= Data provided =
-------

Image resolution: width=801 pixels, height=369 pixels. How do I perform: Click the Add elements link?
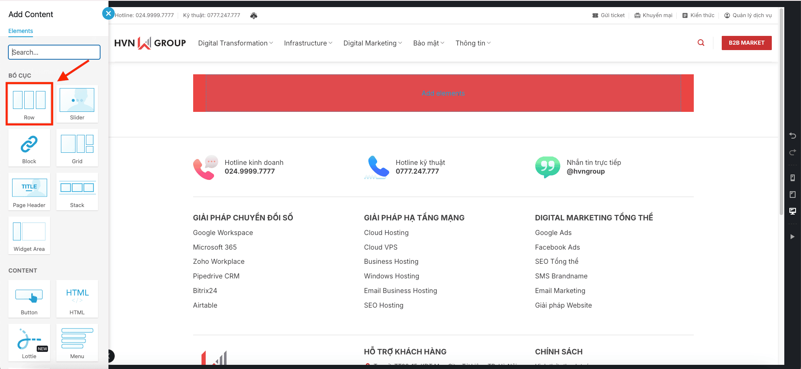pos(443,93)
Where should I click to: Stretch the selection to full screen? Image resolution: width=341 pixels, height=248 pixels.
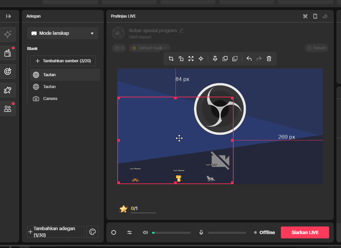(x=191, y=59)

-------

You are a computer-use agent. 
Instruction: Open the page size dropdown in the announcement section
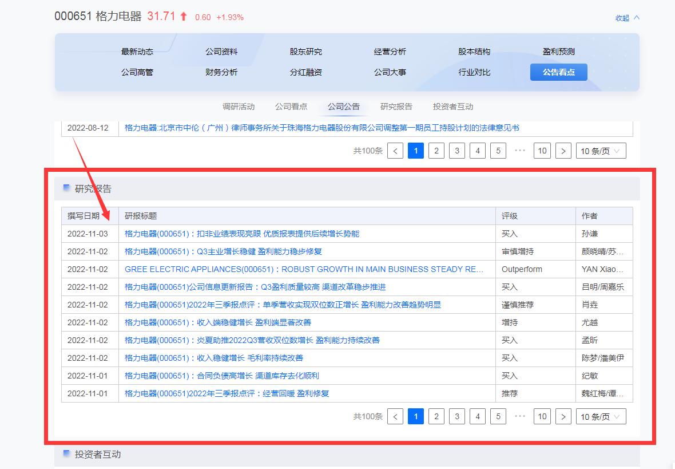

-------

= Description of the task =
Copy out the rows word for word, starting at the line containing "You are a computer-use agent." and ending at the line containing "Instruction: Open the", including both of those lines.

= The response =
You are a computer-use agent. 
Instruction: Open the page size dropdown in the announcement section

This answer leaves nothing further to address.